4.2.5 Predicted wolf use gradient
In the Białowieża forest, wolves avoid humans in space and time and especially larger settlements (Theuerkauf et al. 2003b, 2003a). As a result, the distance to settlements is found to be a good proxy for perceived predation risk by red deer (Kuijper et al. 2015). As proxy for predicted wolf use we therefore used the distance from the three major settlements Hajnowka (number of inhabitants in 2011: 22.274 inhabitants), Białowieża (2301), and Narewka (935; www.citypopulation.de/en/ poland/localities/lomzynski/), with wolf use predicted to increase with increased distance from these human settlements.
4.2.6 Statistical analysis
We analyzed the influence of the predicted wolf use and site productivity on the red deer visitation rate with a linear model. In the model we included red deer visitation rate as response variable and as independent variables distance from the major settlements and SPI, together with the interaction of these two independent variables. We used stepwise model simplification based on F-tests to find the minimal adequate model.

→ **The problem**: From the passage on wolves and red deer, return everything from "4.2.6 Statistical analysis" down to "minimal adequate model.", copied word for word.

→ **Given information**:

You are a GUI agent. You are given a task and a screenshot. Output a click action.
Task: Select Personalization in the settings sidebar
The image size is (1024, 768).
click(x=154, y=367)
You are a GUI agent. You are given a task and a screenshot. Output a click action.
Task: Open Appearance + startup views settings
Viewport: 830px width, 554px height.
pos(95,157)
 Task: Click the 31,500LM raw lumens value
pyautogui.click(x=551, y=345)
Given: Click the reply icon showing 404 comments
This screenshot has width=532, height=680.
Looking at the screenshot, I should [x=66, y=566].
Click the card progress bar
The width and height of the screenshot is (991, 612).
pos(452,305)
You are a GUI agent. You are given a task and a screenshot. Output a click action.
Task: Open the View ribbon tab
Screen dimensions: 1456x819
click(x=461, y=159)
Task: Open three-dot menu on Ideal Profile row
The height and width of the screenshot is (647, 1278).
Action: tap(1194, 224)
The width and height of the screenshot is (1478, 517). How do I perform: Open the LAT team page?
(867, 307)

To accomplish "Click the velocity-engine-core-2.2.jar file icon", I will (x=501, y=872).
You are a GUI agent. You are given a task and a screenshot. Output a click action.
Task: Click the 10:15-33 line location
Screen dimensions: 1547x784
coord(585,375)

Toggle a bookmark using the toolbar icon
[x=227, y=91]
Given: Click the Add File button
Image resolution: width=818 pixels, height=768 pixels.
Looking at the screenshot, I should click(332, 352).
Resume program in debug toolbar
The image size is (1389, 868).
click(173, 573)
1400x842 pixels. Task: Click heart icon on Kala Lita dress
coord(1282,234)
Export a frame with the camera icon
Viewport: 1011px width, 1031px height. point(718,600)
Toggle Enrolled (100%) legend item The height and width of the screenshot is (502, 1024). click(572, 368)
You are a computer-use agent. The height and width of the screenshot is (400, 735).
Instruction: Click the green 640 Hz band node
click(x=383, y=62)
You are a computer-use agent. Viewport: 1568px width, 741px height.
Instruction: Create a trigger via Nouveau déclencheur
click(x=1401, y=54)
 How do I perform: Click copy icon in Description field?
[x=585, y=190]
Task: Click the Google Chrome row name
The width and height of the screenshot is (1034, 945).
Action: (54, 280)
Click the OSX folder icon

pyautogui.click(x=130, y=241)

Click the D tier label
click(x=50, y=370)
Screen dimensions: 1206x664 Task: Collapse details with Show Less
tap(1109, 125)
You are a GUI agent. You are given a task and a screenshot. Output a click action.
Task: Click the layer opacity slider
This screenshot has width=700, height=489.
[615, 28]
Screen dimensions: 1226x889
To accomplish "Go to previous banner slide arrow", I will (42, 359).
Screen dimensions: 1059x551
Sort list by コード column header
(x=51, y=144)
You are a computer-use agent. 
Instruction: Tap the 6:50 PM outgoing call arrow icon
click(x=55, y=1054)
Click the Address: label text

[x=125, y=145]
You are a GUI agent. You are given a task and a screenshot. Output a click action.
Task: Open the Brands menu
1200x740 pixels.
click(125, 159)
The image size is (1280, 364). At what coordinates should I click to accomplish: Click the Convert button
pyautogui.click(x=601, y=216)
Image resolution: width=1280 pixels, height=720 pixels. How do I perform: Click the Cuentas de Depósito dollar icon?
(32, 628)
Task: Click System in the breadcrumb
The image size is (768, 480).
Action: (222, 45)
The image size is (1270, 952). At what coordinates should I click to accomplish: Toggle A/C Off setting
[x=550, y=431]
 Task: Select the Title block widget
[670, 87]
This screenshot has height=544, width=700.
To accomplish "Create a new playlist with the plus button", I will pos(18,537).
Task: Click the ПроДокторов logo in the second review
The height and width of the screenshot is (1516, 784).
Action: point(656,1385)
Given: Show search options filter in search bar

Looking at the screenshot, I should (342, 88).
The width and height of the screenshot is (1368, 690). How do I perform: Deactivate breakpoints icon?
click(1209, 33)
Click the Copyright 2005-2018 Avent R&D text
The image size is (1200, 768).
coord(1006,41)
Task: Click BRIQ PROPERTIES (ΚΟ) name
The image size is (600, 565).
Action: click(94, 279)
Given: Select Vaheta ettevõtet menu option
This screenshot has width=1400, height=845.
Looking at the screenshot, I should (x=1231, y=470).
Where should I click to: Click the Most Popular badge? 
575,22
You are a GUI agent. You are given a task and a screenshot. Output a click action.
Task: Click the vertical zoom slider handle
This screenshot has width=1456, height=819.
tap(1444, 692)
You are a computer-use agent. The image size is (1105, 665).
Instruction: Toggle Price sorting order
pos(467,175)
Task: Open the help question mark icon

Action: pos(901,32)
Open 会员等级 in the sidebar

→ **Answer below**:
4.2.6 Statistical analysis
We analyzed the influence of the predicted wolf use and site productivity on the red deer visitation rate with a linear model. In the model we included red deer visitation rate as response variable and as independent variables distance from the major settlements and SPI, together with the interaction of these two independent variables. We used stepwise model simplification based on F-tests to find the minimal adequate model.